THE TASK
Please reproduce the prednisolone passage word for word, from "The actions of" up to and including "to diverse stimuli.".

PROVIDED TEXT
↓

Prednisolone

The actions of corticosteroids are mediated by the binding of the corticosteroid molecules to receptor molecules located within sensitive cells. Corticosteroid receptors are present in human trabecular meshwork cells and in rabbit iris ciliary body tissue.

Prednisolone, in common with other corticosteroids, will inhibit phospholipase A2 and thus decrease prostaglandin formation.

Prednisolone is a glucocorticoid which has anti-inflammatory activity.

Naturally occurring glucocorticoids (hydrocortisone and cortisone), which also have salt-retaining properties, are used as replacement therapy in adrenocortical deficiency states. Their synthetic analogs are primarily used for their potent anti-inflammatory effects in disorders of many organ systems.

Glucocorticoids cause profound and varied metabolic effects. In addition, they modify the body’s immune responses to diverse stimuli.

The activation and migration of leucocytes will be affected by prednisolone. A 1% solution of prednisolone has been demonstrated to cause a 5.1% reduction in polymorphonuclear leucocyte mobilisation to an inflamed cornea. Corticosteroids will also lyse and destroy lymphocytes. These actions of prednisolone all contribute to its anti-inflammatory effect.

↑

Dataset entries:
↓

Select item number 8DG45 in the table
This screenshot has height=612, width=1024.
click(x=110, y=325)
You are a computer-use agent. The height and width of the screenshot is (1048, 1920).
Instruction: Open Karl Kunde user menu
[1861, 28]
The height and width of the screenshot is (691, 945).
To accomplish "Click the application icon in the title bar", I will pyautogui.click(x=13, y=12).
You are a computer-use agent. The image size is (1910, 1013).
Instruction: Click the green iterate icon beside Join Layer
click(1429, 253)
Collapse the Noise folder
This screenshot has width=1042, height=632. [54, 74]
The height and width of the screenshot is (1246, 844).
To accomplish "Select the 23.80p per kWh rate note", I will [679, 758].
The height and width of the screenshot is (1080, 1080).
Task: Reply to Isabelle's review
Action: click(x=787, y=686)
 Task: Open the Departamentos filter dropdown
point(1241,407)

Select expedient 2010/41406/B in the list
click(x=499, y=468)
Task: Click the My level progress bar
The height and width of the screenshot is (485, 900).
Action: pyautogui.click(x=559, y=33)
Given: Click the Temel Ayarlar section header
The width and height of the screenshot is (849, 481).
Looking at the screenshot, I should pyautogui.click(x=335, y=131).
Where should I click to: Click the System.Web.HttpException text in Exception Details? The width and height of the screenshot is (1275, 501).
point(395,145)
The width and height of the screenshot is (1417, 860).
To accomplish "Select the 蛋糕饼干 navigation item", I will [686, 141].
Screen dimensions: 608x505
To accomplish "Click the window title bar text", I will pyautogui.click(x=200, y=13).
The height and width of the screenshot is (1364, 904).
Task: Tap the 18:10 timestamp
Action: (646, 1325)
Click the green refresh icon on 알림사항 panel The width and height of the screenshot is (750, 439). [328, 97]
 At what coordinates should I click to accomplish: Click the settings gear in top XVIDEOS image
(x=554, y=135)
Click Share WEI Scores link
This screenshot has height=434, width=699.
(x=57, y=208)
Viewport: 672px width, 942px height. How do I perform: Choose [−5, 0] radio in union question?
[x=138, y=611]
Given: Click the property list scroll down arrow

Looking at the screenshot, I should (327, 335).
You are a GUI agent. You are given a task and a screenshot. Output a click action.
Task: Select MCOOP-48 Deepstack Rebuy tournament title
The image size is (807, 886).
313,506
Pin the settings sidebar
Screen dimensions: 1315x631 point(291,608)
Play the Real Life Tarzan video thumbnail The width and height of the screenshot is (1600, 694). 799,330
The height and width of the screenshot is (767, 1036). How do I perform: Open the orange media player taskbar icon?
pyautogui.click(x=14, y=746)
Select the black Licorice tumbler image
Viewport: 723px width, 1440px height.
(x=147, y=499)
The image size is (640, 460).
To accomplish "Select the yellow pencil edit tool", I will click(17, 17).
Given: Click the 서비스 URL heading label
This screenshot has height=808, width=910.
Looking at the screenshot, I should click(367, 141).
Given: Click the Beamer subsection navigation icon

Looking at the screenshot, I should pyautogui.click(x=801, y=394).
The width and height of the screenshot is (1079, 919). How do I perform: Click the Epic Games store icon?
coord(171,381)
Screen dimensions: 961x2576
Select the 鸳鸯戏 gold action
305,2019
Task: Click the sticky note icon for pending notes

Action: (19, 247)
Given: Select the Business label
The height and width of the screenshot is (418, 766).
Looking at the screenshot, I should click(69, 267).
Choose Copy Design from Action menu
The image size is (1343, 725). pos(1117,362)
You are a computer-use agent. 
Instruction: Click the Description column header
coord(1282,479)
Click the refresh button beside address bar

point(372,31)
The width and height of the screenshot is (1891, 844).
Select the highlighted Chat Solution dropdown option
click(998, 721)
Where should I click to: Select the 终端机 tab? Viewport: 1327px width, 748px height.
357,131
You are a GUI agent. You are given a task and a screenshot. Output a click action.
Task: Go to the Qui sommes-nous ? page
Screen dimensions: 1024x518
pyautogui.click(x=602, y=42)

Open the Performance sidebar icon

↑

PROBLEM SOLUTION
The actions of corticosteroids are mediated by the binding of the corticosteroid molecules to receptor molecules located within sensitive cells. Corticosteroid receptors are present in human trabecular meshwork cells and in rabbit iris ciliary body tissue.

Prednisolone, in common with other corticosteroids, will inhibit phospholipase A2 and thus decrease prostaglandin formation.

Prednisolone is a glucocorticoid which has anti-inflammatory activity.

Naturally occurring glucocorticoids (hydrocortisone and cortisone), which also have salt-retaining properties, are used as replacement therapy in adrenocortical deficiency states. Their synthetic analogs are primarily used for their potent anti-inflammatory effects in disorders of many organ systems.

Glucocorticoids cause profound and varied metabolic effects. In addition, they modify the body’s immune responses to diverse stimuli.